Whooping cranes will be migrating through and if you see one, the Oklahoma Wildlife Department wants to be notified. There are only about 500 whooping cranes in North America and at any time now, almost all of them will be coming through Oklahoma.
Whooping cranes are known for the whooping sound they make and their height. At 5 feet tall, it's the tallest bird in North America.
“It’s extremely exciting to see them,” explains Jena Donnell with the Oklahoma Department of Wildlife Conservation. “They are a massive bird and they’re really beautiful.”
For 50 days every year, the birds migrate 2,500 miles from Canada down to South Texas. They typically come through Oklahoma between mid-October and early November.

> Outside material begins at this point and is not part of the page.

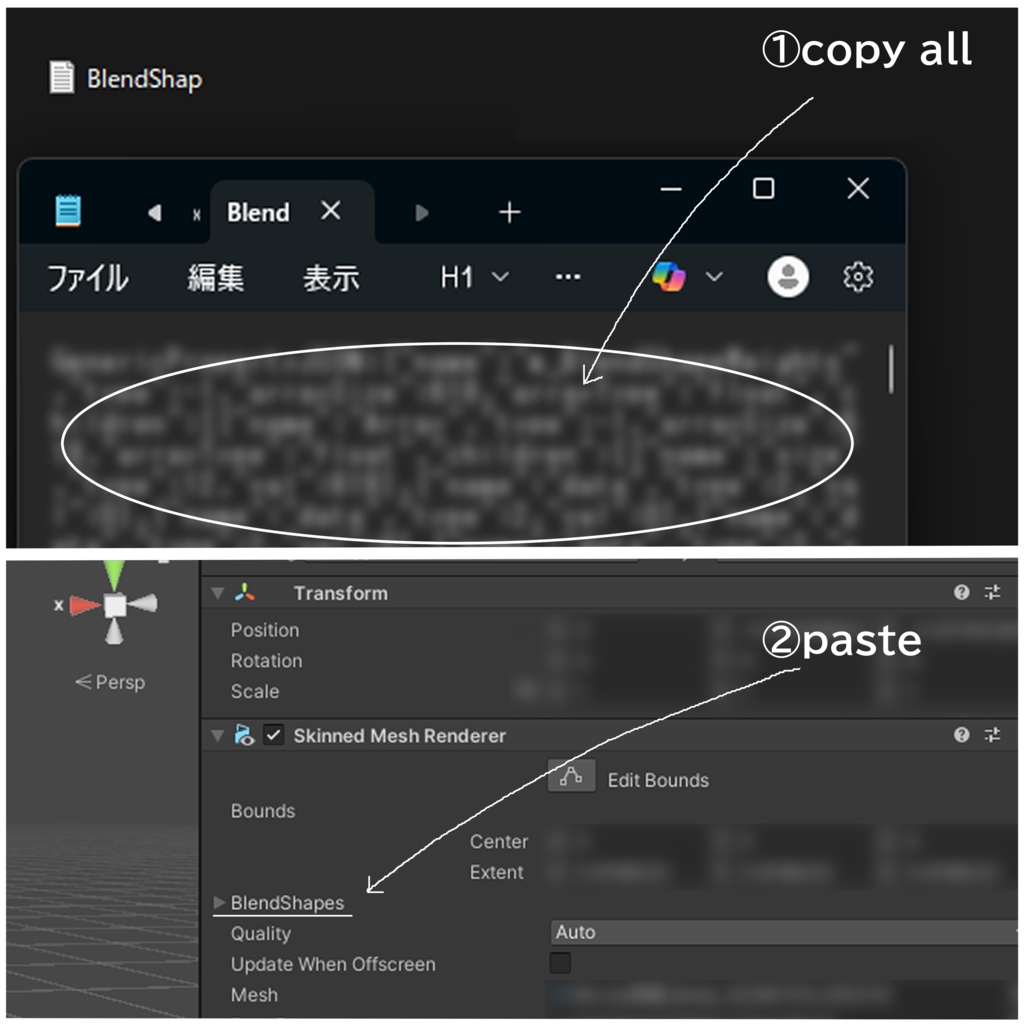Toggle the Persp projection label
The image size is (1024, 1024).
click(110, 682)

You can recognize them because their height, long necks, and the black spot on their wrists when they fly. They look very much like their cousin the sandhill crane except they are white.
The whooping cranes also sometimes travel with sandhill cranes. They are usually in groups of two to eight birds.
“It’s definitely time for them to be coming through,” says Donnell.
The cranes are usually spotted in lakes, wetlands and sometimes in big open fields.
Due to whooping cranes being endangered, the Oklahoma Department of Wildlife would like to know about it if you see one, so they can send a biologist to check it out.
“We’re just making sure that we’re doing everything we can for the species,” says Donnell.
The birds are usually out in Western Oklahoma, but some have been spotted in Oklahoma City.
To report a sighting fill out the online report form at wildlifedepartment.com. Be sure to have the date, specific location of the sighting, as well as the number of birds seen and any applicable band information (color or number sequence). You can also call a biologist at 580-571-5820 or 405-990-7259.